Are there other ways of smart search?
While typing a query with a keyboard is still the main way people search for products, other ways are starting to emerge. According to Google, 20% of searches on Android Google app are done by voice, and voice search is getting used in eCommerce more and more. So, a natural question is: do the aforementioned considerations and solutions apply? In fact, they do! Voice search is reduced to “text-based” search by performing speech recognition which outputs the recognised words. Moreover, semantic search is even more important when dealing with voice queries, since they tend to be put in a more “natural” language (as people would ask from a real person) and thus are longer and more complicated to process.
Another recent addition to the way people search is using their cameras – image search is starting to get used in many new interesting scenarios. For example, not long ago Pinterest has introduced Lens, a visual discovery tool that lets you take a photo and search for similar content available on Pinterest. Sure enough, eCommerce is not falling behind – a similar service, Find It On eBay, uses image search to find where to buy stuff displayed on a picture taken by a user. Needless to say, such functionality is built on an entirely different set of machine learning tools, namely, object detection and convolutional neural networks. Constructing such systems requires a lot of data and compute power, nevertheless, both are becoming more and more accessible, making it feasible for smaller companies to implement these systems as well. While the technology is still in its early stage, it has the potential to be hugely useful for the customers, so it’s worth keeping an eye on it.

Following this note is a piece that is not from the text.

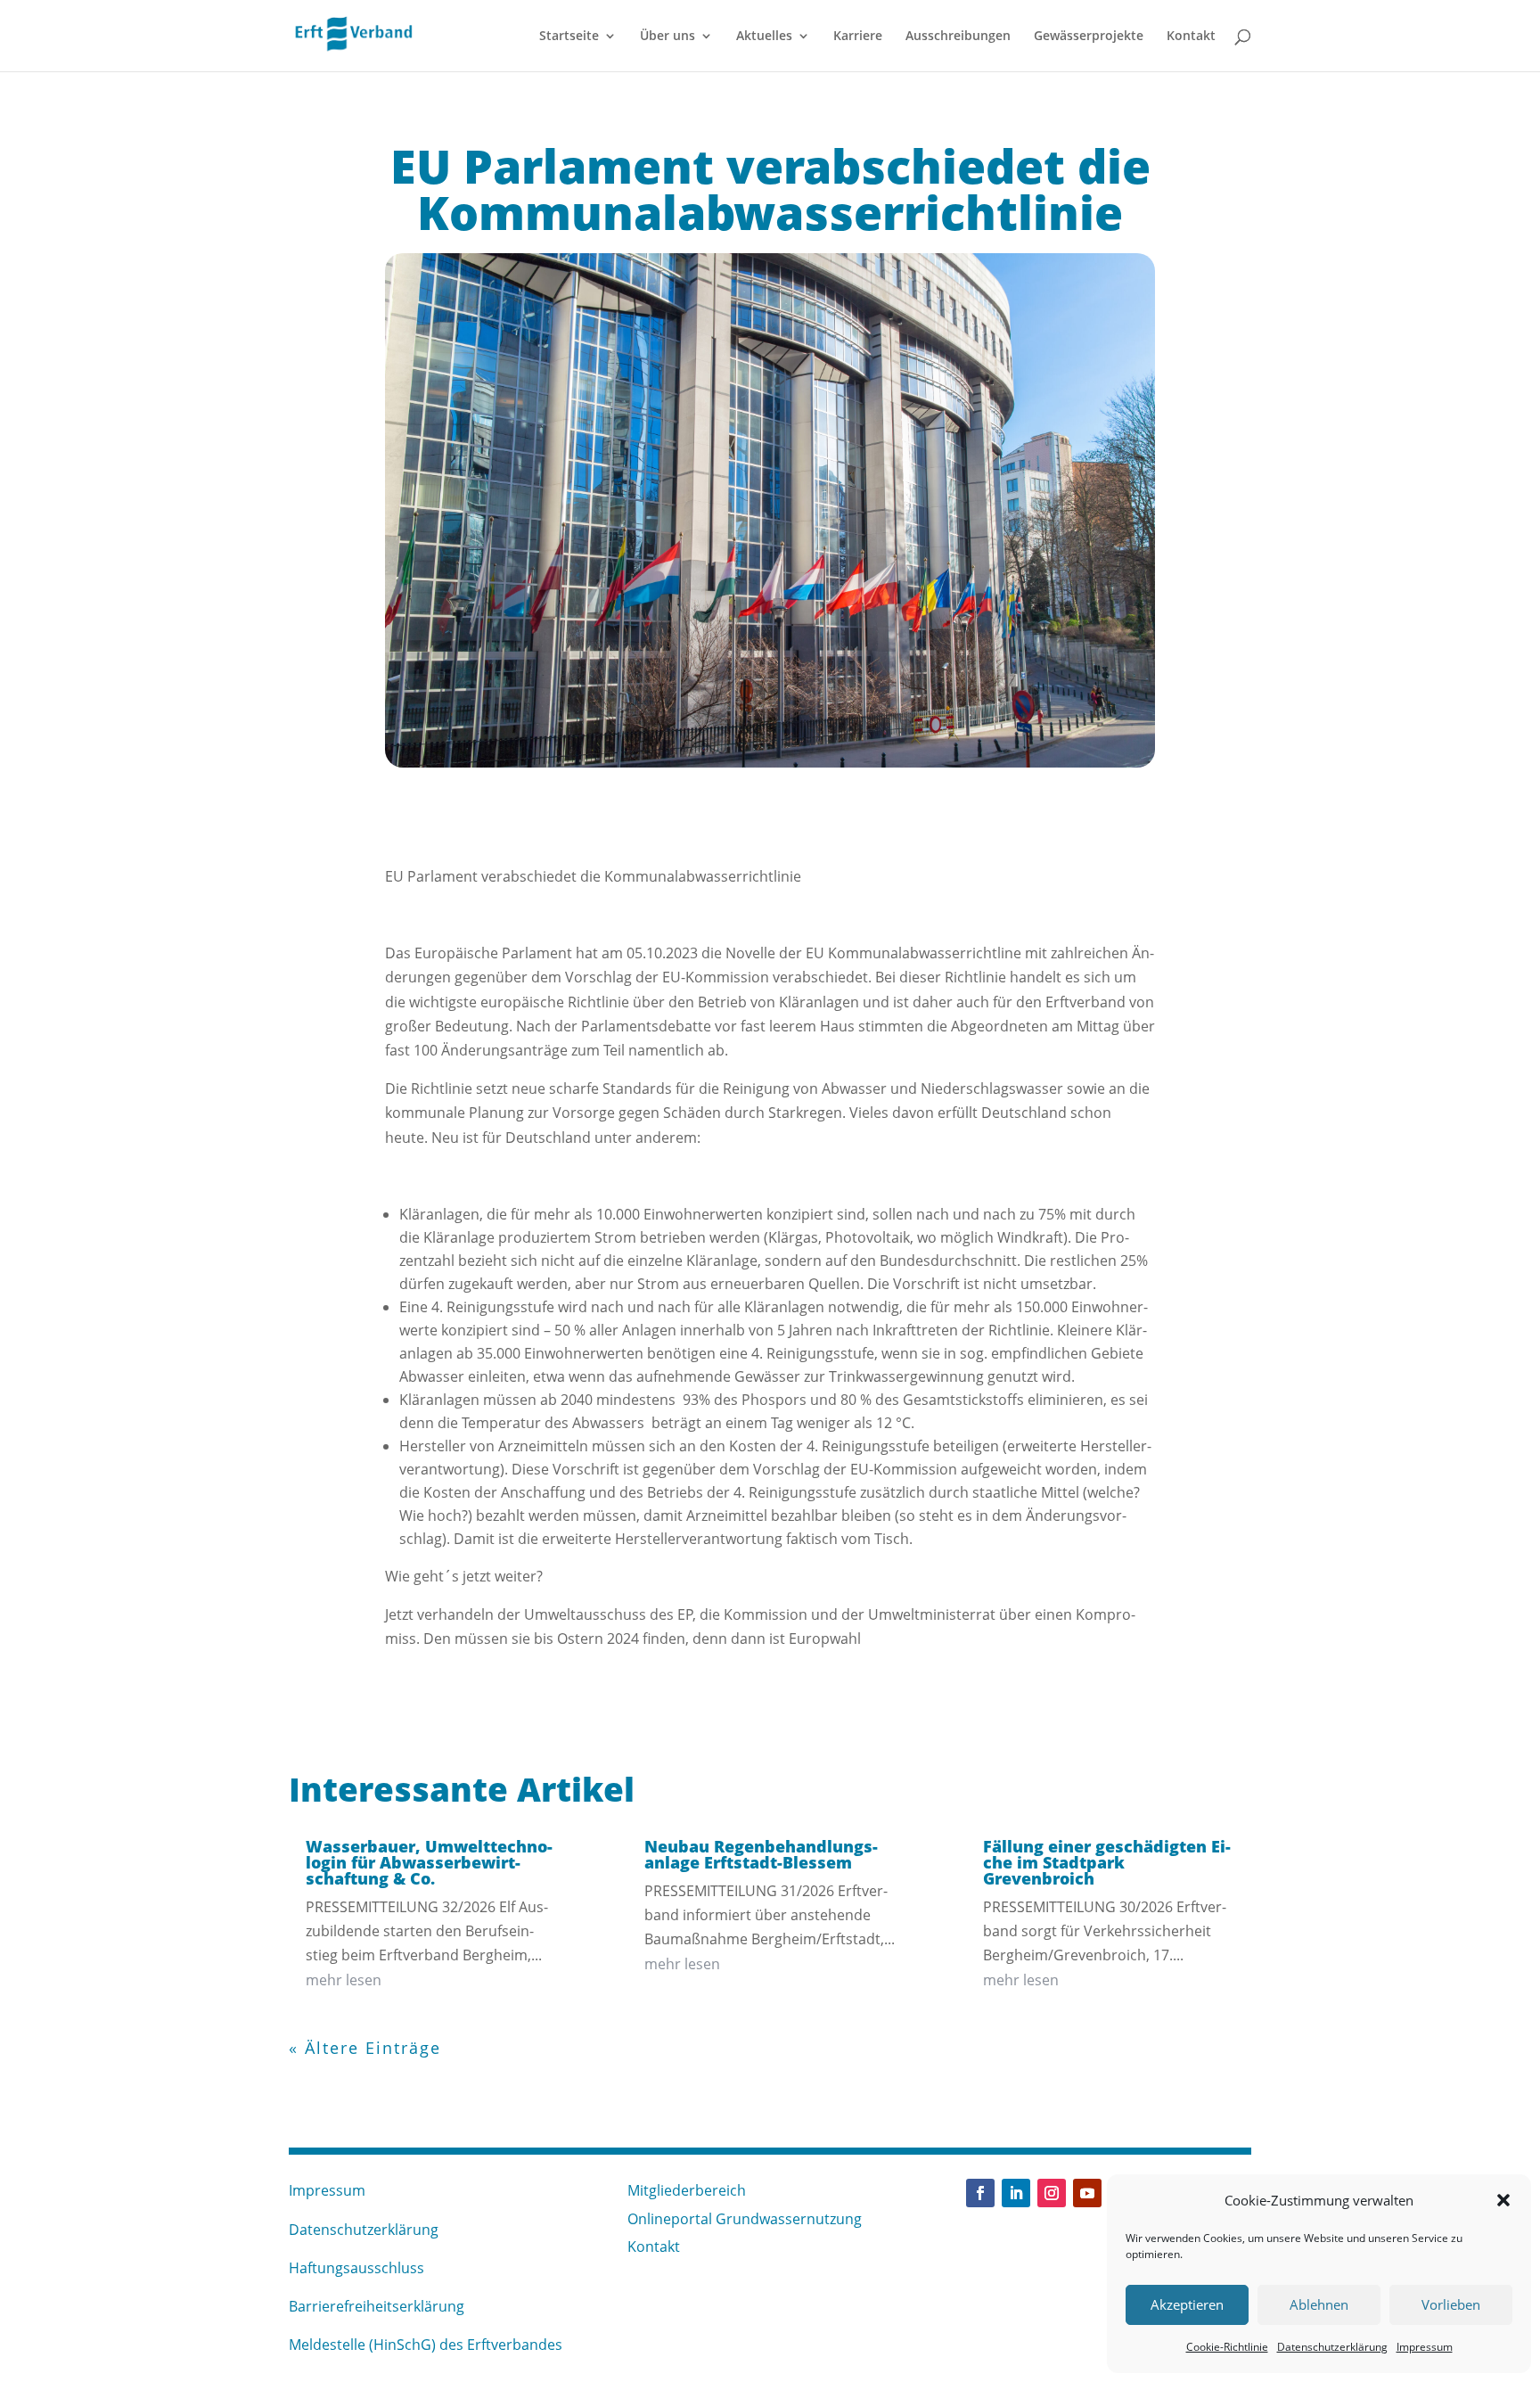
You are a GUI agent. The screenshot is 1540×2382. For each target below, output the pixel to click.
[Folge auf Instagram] (1051, 2193)
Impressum (1425, 2346)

Figuring out exactly what your users want to find is a complex problem, and in this day and age, it is not enough to perform a simple word-matching filtering to make the customers happy. Semantic search tackles this problem by analysing the meaning of words and extracting the original intent of a user’s query. Yet, providing relevant results not only requires understanding the user’s intent, but also matching it with the content of products in your catalog. Using voice and pictures as an input for the search is getting used more and more among eCommerce shoppers, however, these types of search are yet to be adopted by the industry en masse.